• _Consigne de travail 1_
D'après l'article sur les municipales de 2014 à Marseille, combien de maires la ville a-t-elle connus en soixante ans ?
• _Consigne de travail 2_
Poursuivez l'article sur les municipales de 2014 à Marseille à partir de sa dernière phrase.

• _Texte fourni_

Municipales 2014 : à Marseille, l'économie est au coeur des débats

Jusqu'aux élections municipales de mars prochain, La Tribune analysera les enjeux du scrutin dans les dix principales villes françaises. Septième volet : Marseille. Maire sortant et sénateur, Jean-Claude Gaudin, 74 ans, brigue un quatrième mandat alors que la cité phocéenne cherche de nouveaux relais de croissance.
Le sénateur et maire sortant UMP de Marseille, Jean-Claude Gaudin, en campagne pour sa réelection. À 74 ans, conseiller municipal depuis quarante-neuf ans et maire depuis dix-huit ans, il n'a aucune envie de décrocher. / DR

N'en déplaise à l'actuel locataire de la « Maison Blanche » (surnom donné par certains à la mairie centrale marseillaise), hormis Paris, peu de villes bénéficient d'une couverture médiatique comme Marseille. Les médias parisiens viennent régulièrement en pèlerinage pour s'encanailler. Sur le Vieux-Port, il y en a pour tous les goûts du chaos : criminalité, clientélisme, corruption, impunité des élus, opacité des règles du jeu... Pourtant, sous ses abords agités, c'est l'histoire d'une immuable perpétuation politique. En soixante ans, Marseille n'a connu que trois maires.

Et comme une ombre tutélaire, Gaston Defferre, élu en 1953, reste un marqueur politique. Y compris pour Jean-Claude Gaudin, l'homme qui a « finalement trouvé sa place » à l'ombre du Centre national des indépendants et paysans (CNIP) en pactisant avec le mentor socialiste qui cherchait alors à s'affranchir du PCF et de l'influente CGT. Depuis 1995, date à laquelle il a raflé la mairie à la gauche, l'ancien professeur d'histoire du lycée Saint-Joseph-les-Maristes est indéboulonnable. Mais cette fois, les élections municipales (huit secteurs avec chacun deux arrondissements) s'annoncent d'autant plus âpres que la troisième agglomération française fait partie des rares grandes villes qui échappent à la gauche.

Et si la divine surprise venait de Marseille ?, se plaisent à penser les caciques socialistes, ragaillardis par les sondages, qui bégayent à la virgule près, en donnant le socialiste Patrick Mennucci vainqueur au second tour avec 41% des voix contre 40% pour le maire sortant UMP et 19% pour le FN. Et ce, en dépit d'une famille socialiste divisée en raison de l'inextinguible affaire Guérini (le président socialiste du Conseil général plusieurs fois mis en examen) et de primaires sous tension.

• _Extraits de données_
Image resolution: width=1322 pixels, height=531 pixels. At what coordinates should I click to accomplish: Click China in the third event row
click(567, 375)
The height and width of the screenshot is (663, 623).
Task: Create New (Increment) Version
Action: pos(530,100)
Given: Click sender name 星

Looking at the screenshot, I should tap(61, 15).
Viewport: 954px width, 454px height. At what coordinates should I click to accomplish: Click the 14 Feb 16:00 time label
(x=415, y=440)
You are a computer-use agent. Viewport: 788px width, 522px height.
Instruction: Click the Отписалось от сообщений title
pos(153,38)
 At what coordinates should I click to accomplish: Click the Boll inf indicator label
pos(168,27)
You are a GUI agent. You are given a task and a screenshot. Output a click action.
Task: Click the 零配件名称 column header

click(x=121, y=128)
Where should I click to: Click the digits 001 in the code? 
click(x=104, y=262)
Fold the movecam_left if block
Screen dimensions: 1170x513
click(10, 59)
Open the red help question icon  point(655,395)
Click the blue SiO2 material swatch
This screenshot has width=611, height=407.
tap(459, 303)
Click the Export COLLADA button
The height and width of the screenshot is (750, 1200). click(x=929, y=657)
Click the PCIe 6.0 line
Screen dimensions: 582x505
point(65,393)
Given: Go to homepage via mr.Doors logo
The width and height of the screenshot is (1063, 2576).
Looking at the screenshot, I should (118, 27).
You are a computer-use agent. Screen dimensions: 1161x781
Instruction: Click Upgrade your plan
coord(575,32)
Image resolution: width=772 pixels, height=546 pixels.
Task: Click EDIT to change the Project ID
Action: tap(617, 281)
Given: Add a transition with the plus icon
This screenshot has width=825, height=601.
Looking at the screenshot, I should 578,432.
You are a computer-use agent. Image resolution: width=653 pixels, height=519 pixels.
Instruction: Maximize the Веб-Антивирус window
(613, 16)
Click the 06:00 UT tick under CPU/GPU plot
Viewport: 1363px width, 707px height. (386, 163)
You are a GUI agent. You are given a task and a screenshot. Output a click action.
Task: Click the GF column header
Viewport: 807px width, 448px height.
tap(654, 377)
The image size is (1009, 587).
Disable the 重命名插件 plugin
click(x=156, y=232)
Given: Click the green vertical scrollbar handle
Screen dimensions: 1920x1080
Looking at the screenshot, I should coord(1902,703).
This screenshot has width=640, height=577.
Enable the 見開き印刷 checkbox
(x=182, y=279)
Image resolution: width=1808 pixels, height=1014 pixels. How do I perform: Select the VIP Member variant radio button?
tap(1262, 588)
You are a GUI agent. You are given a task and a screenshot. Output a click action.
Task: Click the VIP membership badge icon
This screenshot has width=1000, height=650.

• _Réponse 1_
Trois maires.

• _Réponse 2_
Une chose est certaine : l'économie est au coeur du débat. Et c'est donc Patrick Mennucci, l'actuel maire socialiste du 1er secteur de Marseille, avec lequel Jean-Claude Gaudin ferraille depuis six ans sur les bancs municipaux, qui a donné le tempo en lançant sa campagne par la présentation du volet économique de son programme. Pris de court, le maire redevenu candidat, qui se figeait sur son bilan, a été contraint de changer de stratégie. Ce qui n'a pas échappé aux milieux patronaux qui savourent le moment, eux qui tentent de forcer les portes à tous les étages pour influencer la gouvernance.

Euroméditerranée, le quartier du renouveau

« Ma satisfaction est d'autant plus vive que beaucoup de thèmes inscrits dans notre recueil de propositions "Faire gagner Marseille-Provence, c'est possible" ont été repris par les deux candidats », se délecte Jean-Luc Chauvin, président de l'UPE 13, le Medef départemental.

« Que les candidats aient un programme économique est déjà en soi une satisfaction », abonde Jacques Pfister, le président de la CCI Marseille-Provence et artisan de la Capitale européenne de la Culture, qui laisse élégamment l'édile s'attribuer le succès : « Dix millions de visiteurs », « plus d'1 million de croisiéristes », et la réalisation d'équipements structurants, comptabilise le maire et sénateur. Il ne veut pas « s'égarer dans une avalanche de chiffres », mais... quand même : « Depuis 1995, 40.000 emplois privés et 20.000 entreprises ont été créés. La transformation structurelle de l'économie est largement engagée grâce à Euroméditerranée qui a attiré des investisseurs nationaux et internationaux. » Grande opération de rénovation urbaine portant sur 480 ha le long de la façade portuaire, l'équivalent marseillais de La Défense aurait généré 8500 emplois nets. Et de citer l'hôtelier multinational Intercontinental, le japonais Toyoko Inn qui a choisi sa ville comme première implantation en Europe, la foncière britannique Hammerson qui y a investi plus de 400 millions d'euros dans la réalisation d'un centre ludocommercial avec 2000 emplois à la clé (et non 8000 comme l'affirme le maire).

Colistiers d'influence : un "mercato" encore ouvert

Selon l'Insee, il manquerait à la métropole 62.000 emplois privés. Selon l'OCDE, l'aire métropolitaine serait parmi les plus inégalitaires de France en matière de revenus, d'accès à l'emploi (taux de chômage des 15-29 ans de 20,8%) et d'éducation (24% de non-diplômés). Des inégalités amplifiées par des transports publics inefficients. Dans une agglomération de plus de 1,5 million d'habitants, qui n'a que deux lignes de métro et deux lignes de tramway et où le taux d'utilisation de la voiture est plus élevé qu'à Los Angeles, le dossier est clivant.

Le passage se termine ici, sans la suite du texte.